- **Task to carry out**: Present each line of the entries below that holds the word "agent".
+--
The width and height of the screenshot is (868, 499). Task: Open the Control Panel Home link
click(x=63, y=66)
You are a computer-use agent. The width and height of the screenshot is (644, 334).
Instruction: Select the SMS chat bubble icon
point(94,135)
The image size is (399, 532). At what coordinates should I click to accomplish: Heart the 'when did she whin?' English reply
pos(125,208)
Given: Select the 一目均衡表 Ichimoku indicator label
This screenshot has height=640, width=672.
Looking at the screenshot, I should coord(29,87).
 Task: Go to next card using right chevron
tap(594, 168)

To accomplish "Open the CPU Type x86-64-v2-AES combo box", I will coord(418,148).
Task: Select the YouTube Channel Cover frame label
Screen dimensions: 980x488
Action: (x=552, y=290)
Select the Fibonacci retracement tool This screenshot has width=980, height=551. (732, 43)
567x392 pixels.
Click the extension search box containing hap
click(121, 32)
+--
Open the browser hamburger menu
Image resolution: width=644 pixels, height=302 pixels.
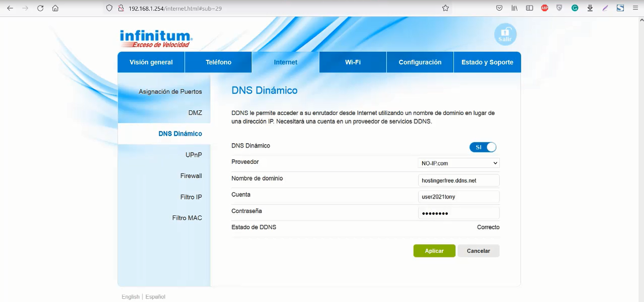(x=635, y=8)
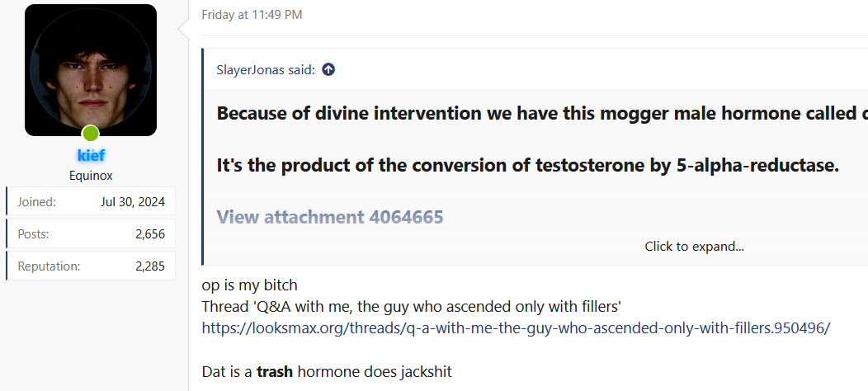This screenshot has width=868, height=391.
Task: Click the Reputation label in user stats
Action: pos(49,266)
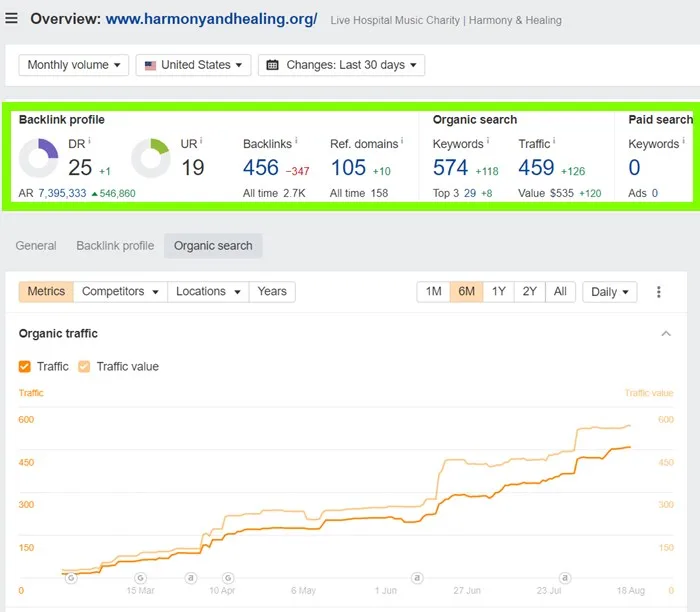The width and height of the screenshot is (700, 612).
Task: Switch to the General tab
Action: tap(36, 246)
+--
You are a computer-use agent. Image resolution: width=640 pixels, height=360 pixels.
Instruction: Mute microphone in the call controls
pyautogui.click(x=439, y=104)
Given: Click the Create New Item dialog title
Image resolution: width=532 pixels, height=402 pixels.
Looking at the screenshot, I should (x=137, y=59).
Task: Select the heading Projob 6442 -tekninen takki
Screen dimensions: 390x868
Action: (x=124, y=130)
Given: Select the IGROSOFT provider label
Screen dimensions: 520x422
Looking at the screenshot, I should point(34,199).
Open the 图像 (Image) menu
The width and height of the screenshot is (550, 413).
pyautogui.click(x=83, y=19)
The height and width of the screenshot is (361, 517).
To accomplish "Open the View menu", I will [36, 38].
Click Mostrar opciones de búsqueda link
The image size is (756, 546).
+--
- **Answer**:
You are a computer-use agent. The width and height of the screenshot is (644, 334).
You are a computer-use agent. Image resolution: width=640 pixels, height=360 pixels.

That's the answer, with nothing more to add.